Your instructions: From the entries below, print exactly the span beginning with the line holding "Task: Click the red stop hand icon" and ending with the line holding "The width and", endpoints included, and skip any pictures.

Entries shown:
---------------
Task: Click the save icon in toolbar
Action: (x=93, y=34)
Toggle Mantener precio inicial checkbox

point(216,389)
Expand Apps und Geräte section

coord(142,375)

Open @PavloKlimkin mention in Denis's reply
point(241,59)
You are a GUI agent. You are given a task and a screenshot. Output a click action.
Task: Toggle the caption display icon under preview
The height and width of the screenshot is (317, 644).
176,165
---------------
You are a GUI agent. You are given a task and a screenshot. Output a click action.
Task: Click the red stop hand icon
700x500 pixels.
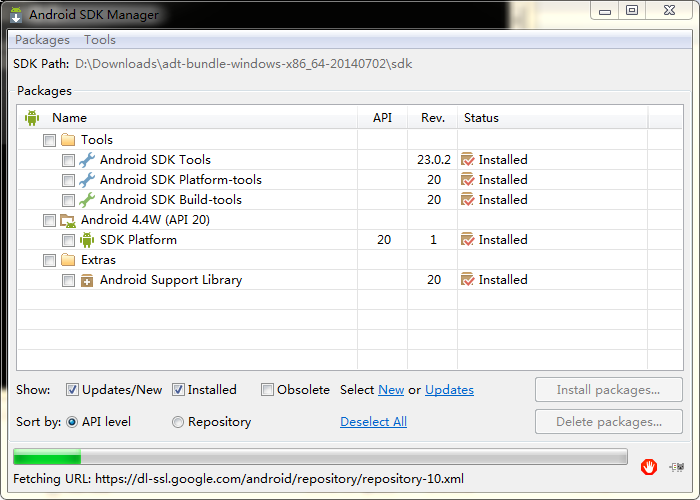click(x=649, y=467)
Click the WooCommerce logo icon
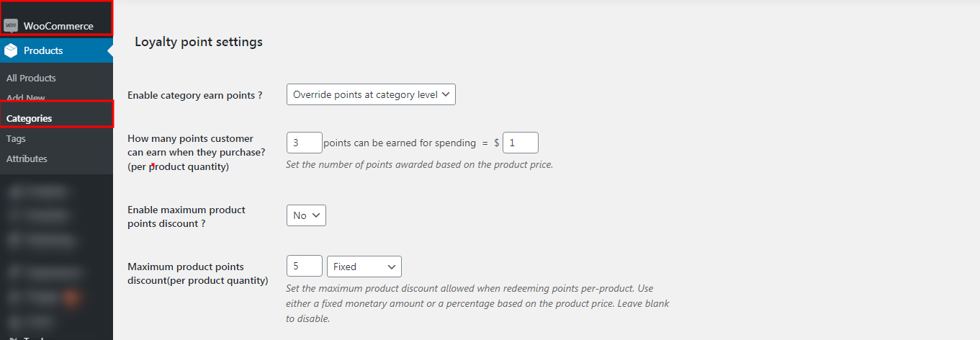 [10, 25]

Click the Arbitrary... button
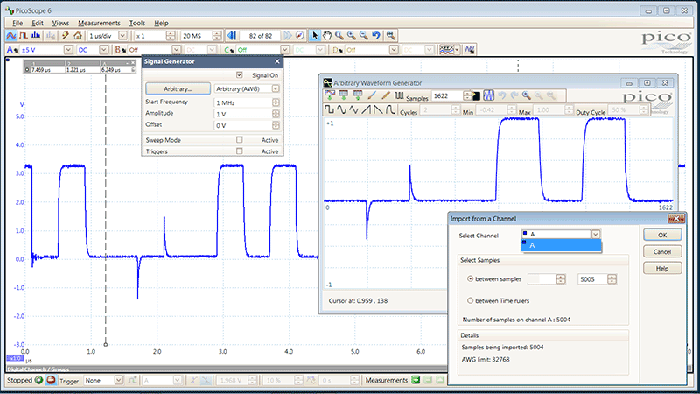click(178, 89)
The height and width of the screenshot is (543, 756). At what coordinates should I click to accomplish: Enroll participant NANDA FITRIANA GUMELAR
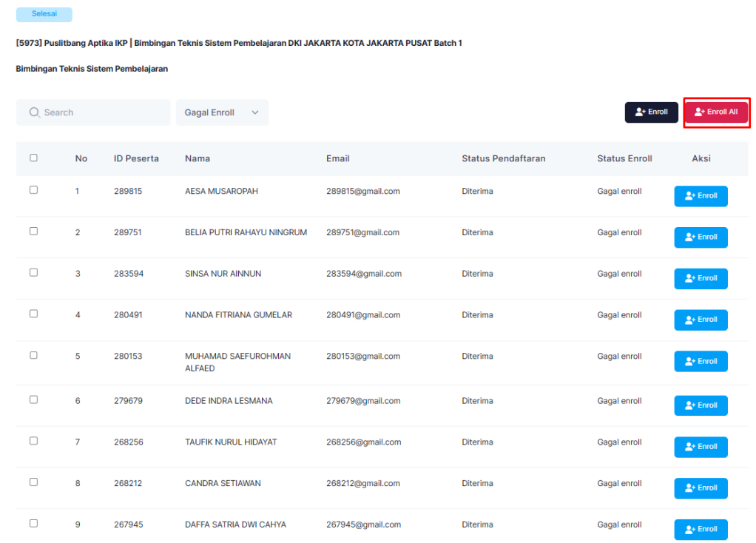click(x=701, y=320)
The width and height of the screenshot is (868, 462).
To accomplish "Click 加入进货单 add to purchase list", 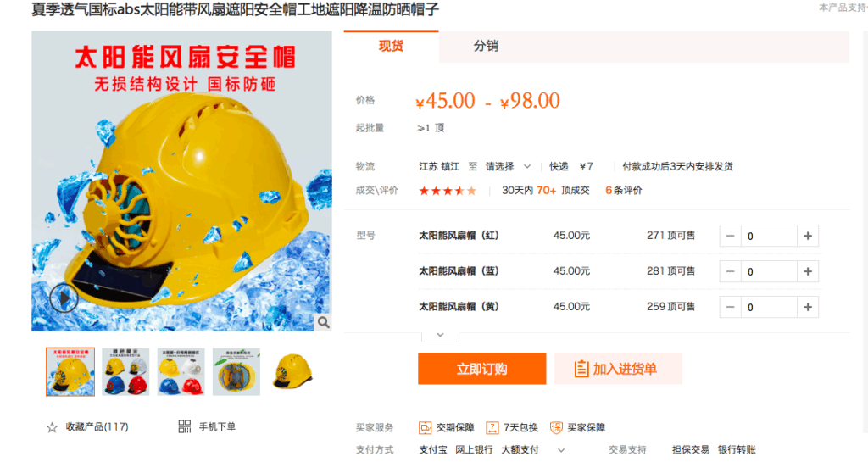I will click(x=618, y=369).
---------------
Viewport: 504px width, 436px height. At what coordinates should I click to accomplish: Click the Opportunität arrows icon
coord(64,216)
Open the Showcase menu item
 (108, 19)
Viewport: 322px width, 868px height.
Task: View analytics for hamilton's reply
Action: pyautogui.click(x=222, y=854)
---------------
Reply to the exercise:
Task: Click the red stop hand icon
700x500 pixels.
click(x=649, y=467)
Click the WooCommerce logo icon
 [10, 25]

Click the Arbitrary... button
click(178, 89)
The height and width of the screenshot is (543, 756). At what coordinates should I click to accomplish: Enroll participant NANDA FITRIANA GUMELAR
click(x=701, y=320)
The width and height of the screenshot is (868, 462).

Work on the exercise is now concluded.